Riding in Winter can be tough, with typically British weather getting much colder. Sometimes turning the turbo is best, as we discussed in our recent blog. But, riding outside is good for the soul. So, we caught up with Will Brown of Ribble Weldtite Pro Cycling to find out what he does to keep it fresh.
Winter, some people hide inside, some people are warriors, I’m going to class myself as a “winter embracer”, not a lover. So, a half-baked winter warrior maybe? I thought I’d enlighten you all with the tips, tricks and strategies I’ve developed over the winters spent bimbling in the North Yorkshire Moors.
Keep it simple. If you can’t fix it with a pump, multi tool or bailer twine found in the ditch, then it's far too complex for a winter! To this end, I’ll always run a mechanical groupset, especially after watching Rich Jones (fellow teammate) complete Blakey Ridge wedged in the 12 sprocket... thanks to a particular brand of electric groupset.
Absolutely always run full mudguards, have a lovely dry non gritty chamois, dry shins/shoes and a much cleaner bike. It's beyond me why you wouldn’t? Even a lorry load of Veloskin chamois cream can’t make a gritty chamois comfy! After that it's fairly simple, run some heavy duty tyres, put some lights on, if it’s going to make your life better when you're 4hours deep and it's nearly freezing, then do it!

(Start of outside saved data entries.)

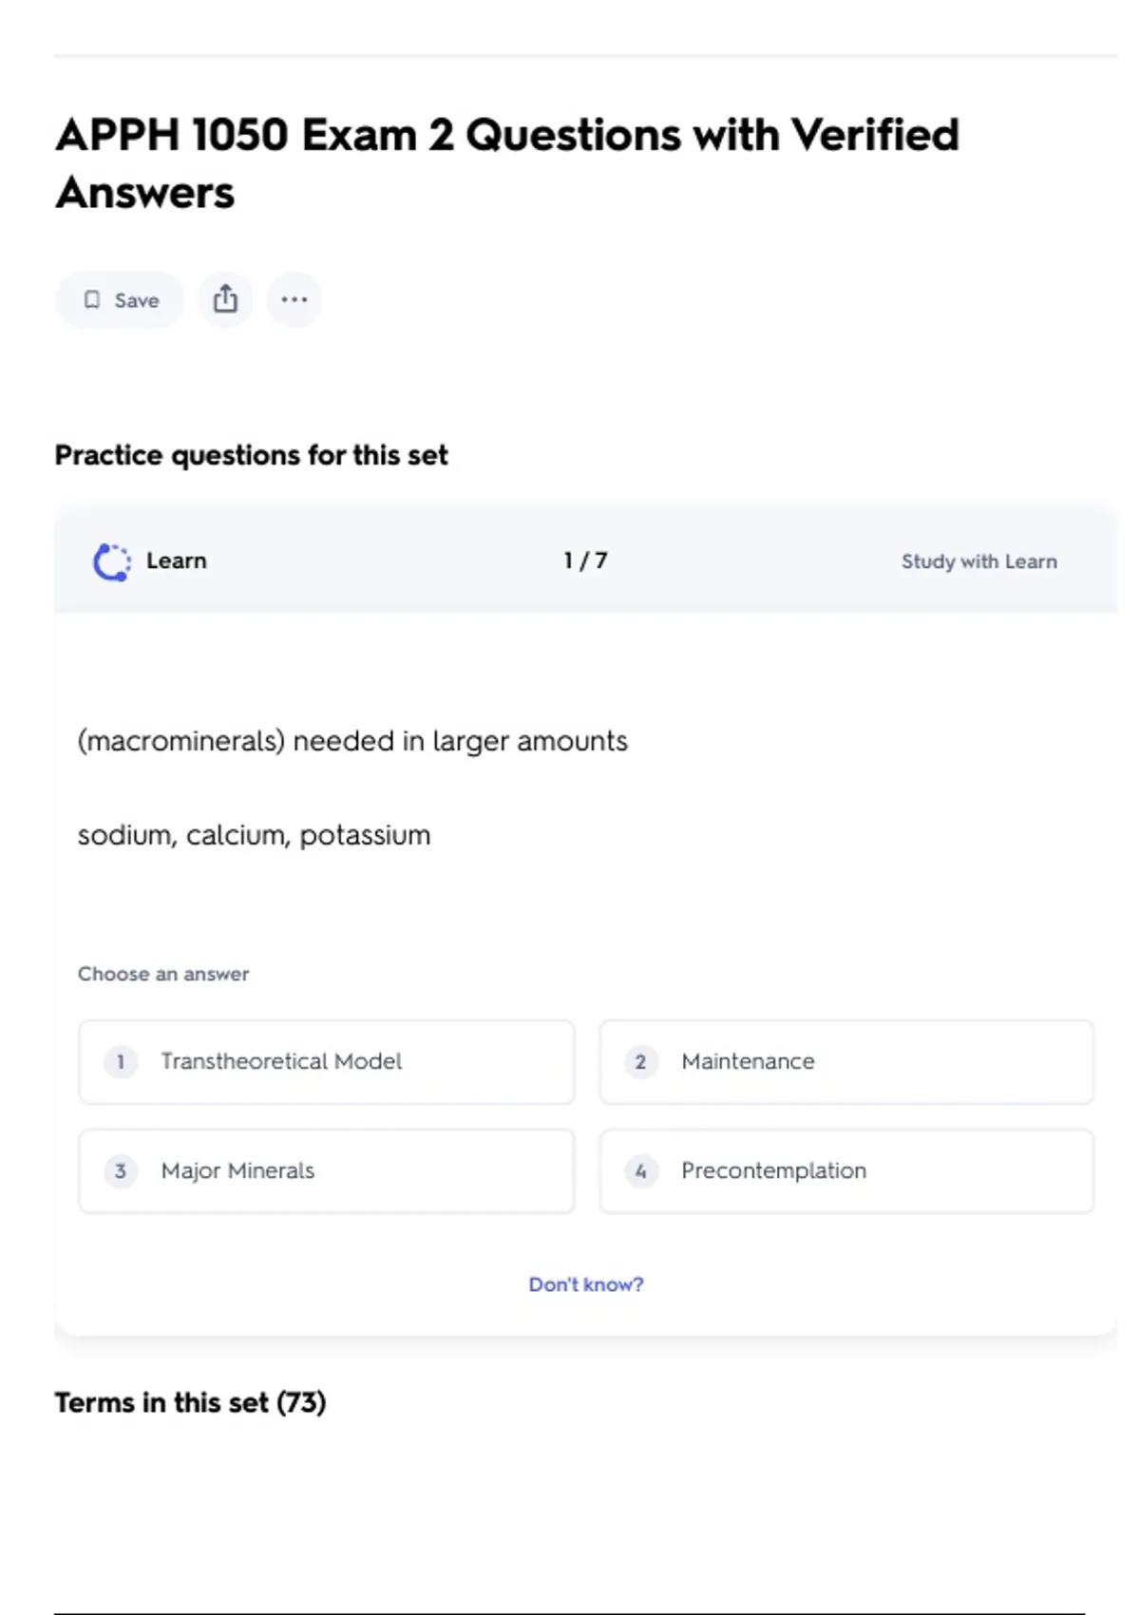
Task: Click the macrominerals question prompt text
Action: (352, 741)
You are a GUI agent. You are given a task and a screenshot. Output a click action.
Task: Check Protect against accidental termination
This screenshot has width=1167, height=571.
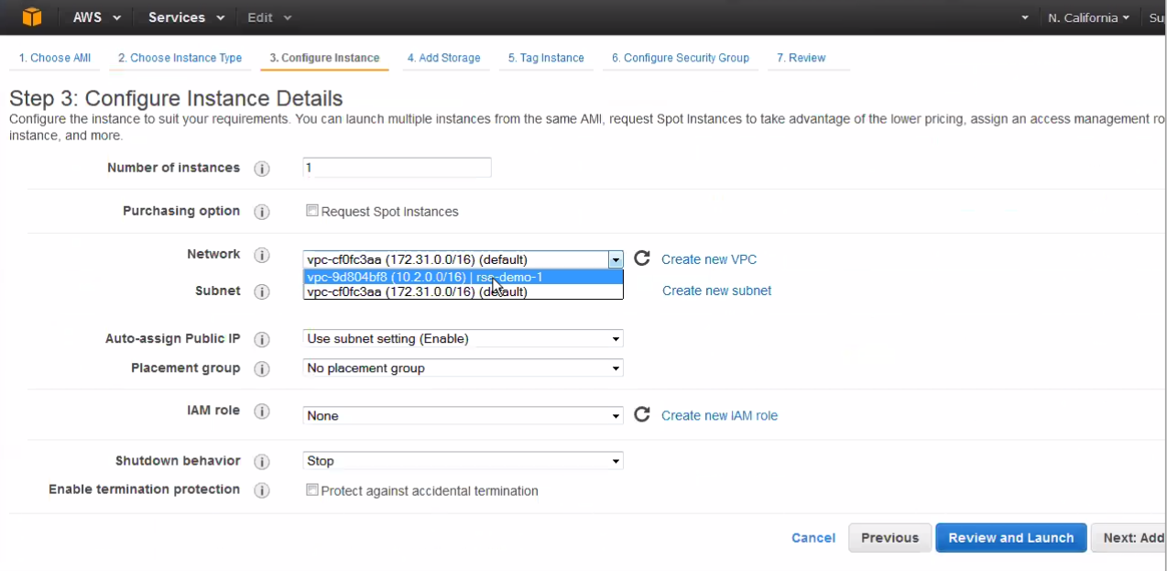312,490
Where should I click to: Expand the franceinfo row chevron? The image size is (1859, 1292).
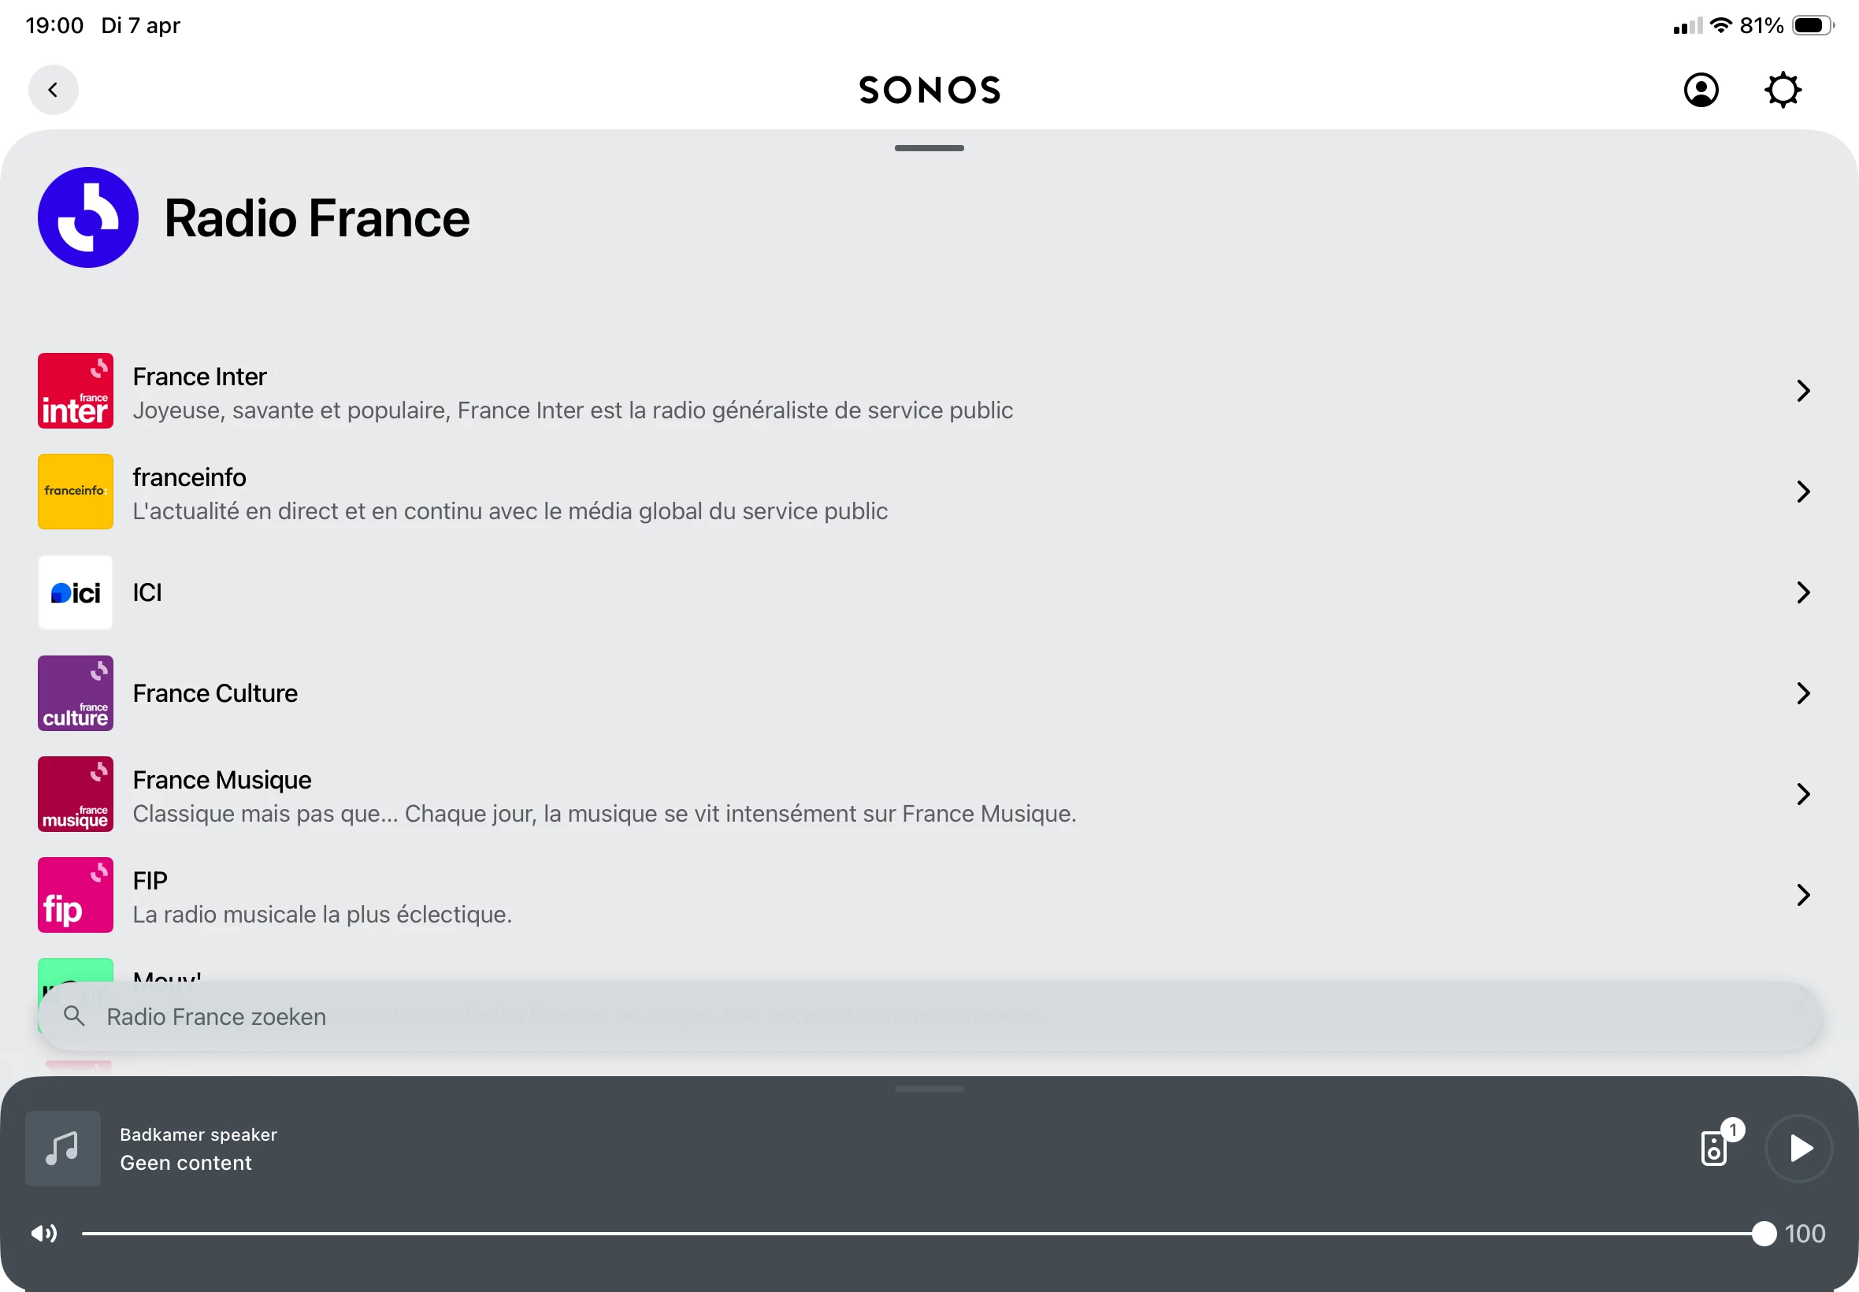click(x=1802, y=491)

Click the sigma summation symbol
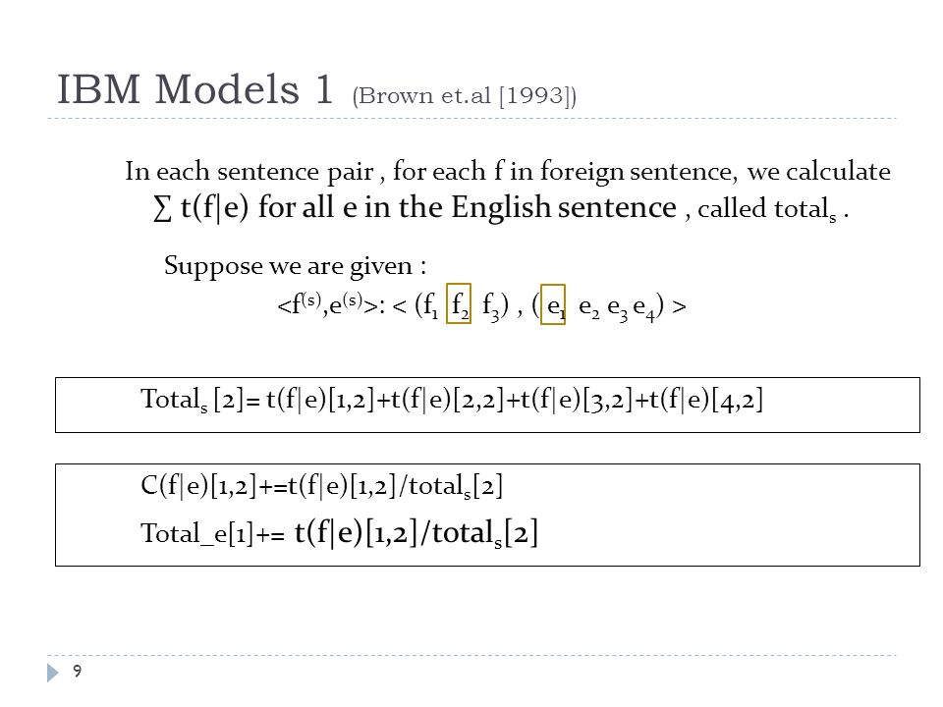click(162, 208)
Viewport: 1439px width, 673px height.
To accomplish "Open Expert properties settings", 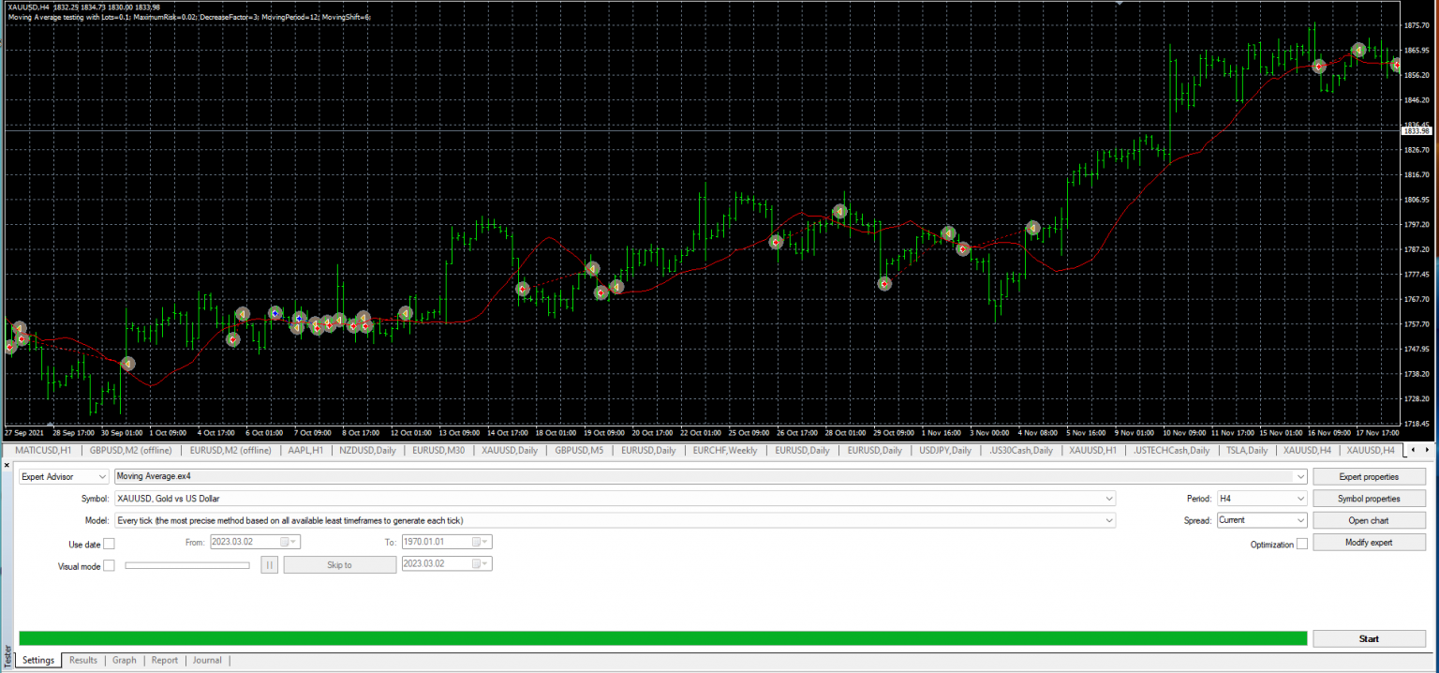I will tap(1369, 476).
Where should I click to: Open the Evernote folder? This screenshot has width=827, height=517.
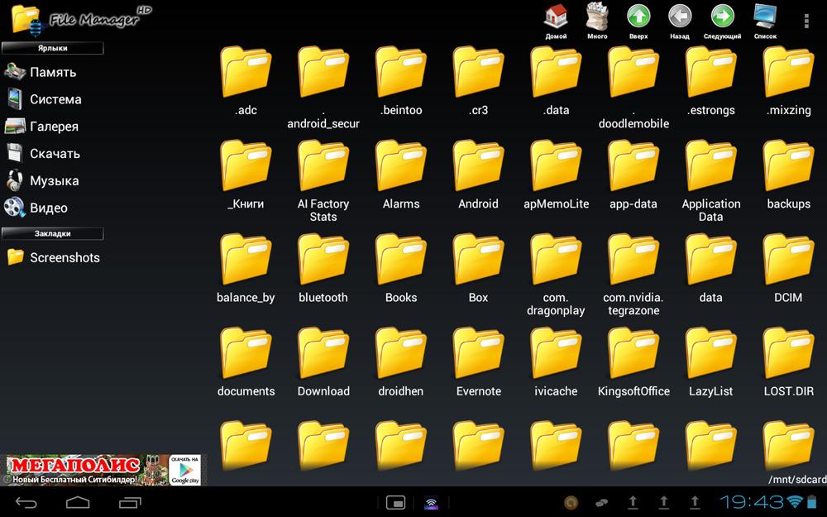[479, 361]
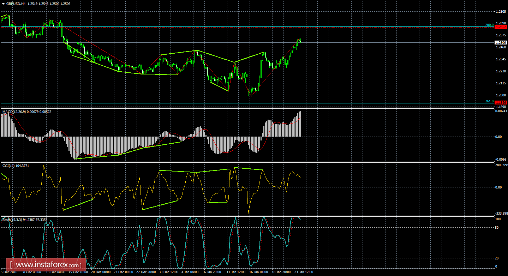Viewport: 508px width, 276px height.
Task: Click the red current bid price marker 1.2506
Action: (x=502, y=42)
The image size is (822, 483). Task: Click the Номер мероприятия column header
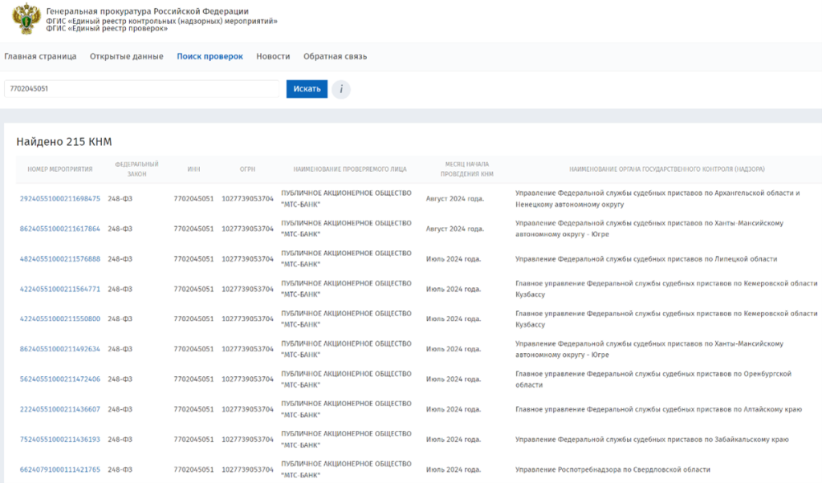coord(60,169)
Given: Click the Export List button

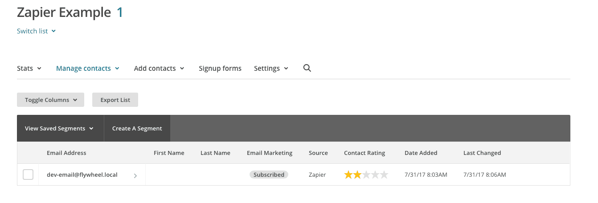Looking at the screenshot, I should [115, 100].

Now I consider myself quite lucky in this department, as the excitement of the coming season and the love for riding my bike(s) sees me through. However, if you do maybe struggle, then let me ask you this... have you ever seen a Snow Leopard run across the road on boxing day? Me neither. But there’s a lot more chance of seeing it if you’re out, rather than sat on the turbo! Now if it's icy/snowy or dangerous or any other reason, I will use the turbo. I might even do a Zwift race (don’t if you’re feeling fragile), but for me, being outside and going on a bit of an adventure is what cycling is all about! Plus, skin’s waterproof, we’re not made out of sugar etc. etc...
All the other bits.
This is something I’ve learnt the hard way. Absolutely buy the best quality winter kit you can afford, do your research, buy wisely and save yourself a fortune on chilblain cream (not something Veloskin should need to do). Start with a really good pair of gloves and overshoes, closely followed by merino socks and a good base layer, it’s what is next to your skin that matters. After that, a nice snug pair of tights, but then we hit a crossroads. You can spend of fortune on a winter jacket that covers all bases, or you can layer up different thinner garments to make one cosy cocoon, I do both depending on the conditions and I can’t decide which is best. You absolutely do need a good rain cape in the back pocket though, you’ll thank me when you’re making your snow survival cave after not getting home before dark, or it starts raining at some point during the ride; it's good for both either way!
Now back to that mention of skin, hopefully you’ve already read my chamois cream conundrum blog, so you know I’ll be using Veloskin chamois cream in large quantities. But, I'll also be delving into the moisturiser and soothing gel pile.
Moisturiser - apparently a cold windy day in the moors can dry your face and any other uncovered skin out faster than a day in the Sahara Dessert (don’t quote me on this I’m a cyclist, not a dermatologist...but it's a fact*). To that end, I'll use the moisturiser pre ride, post ride and bedtime on my face and hands, I know... I can’t quite believe I’m doing it either!
Soothing gel – it’s maybe not exactly what it's first intention was, but I’ve found it a fantastic recovery aid, nothing quite soothes aching and sore muscles like it, it's also great on sunburn, but we don’t need to worry about that right now! Hopefully soon though...
That’s all from me! I’ll wish you a safe and comfy winter and fingers crossed for actual bike racing next year.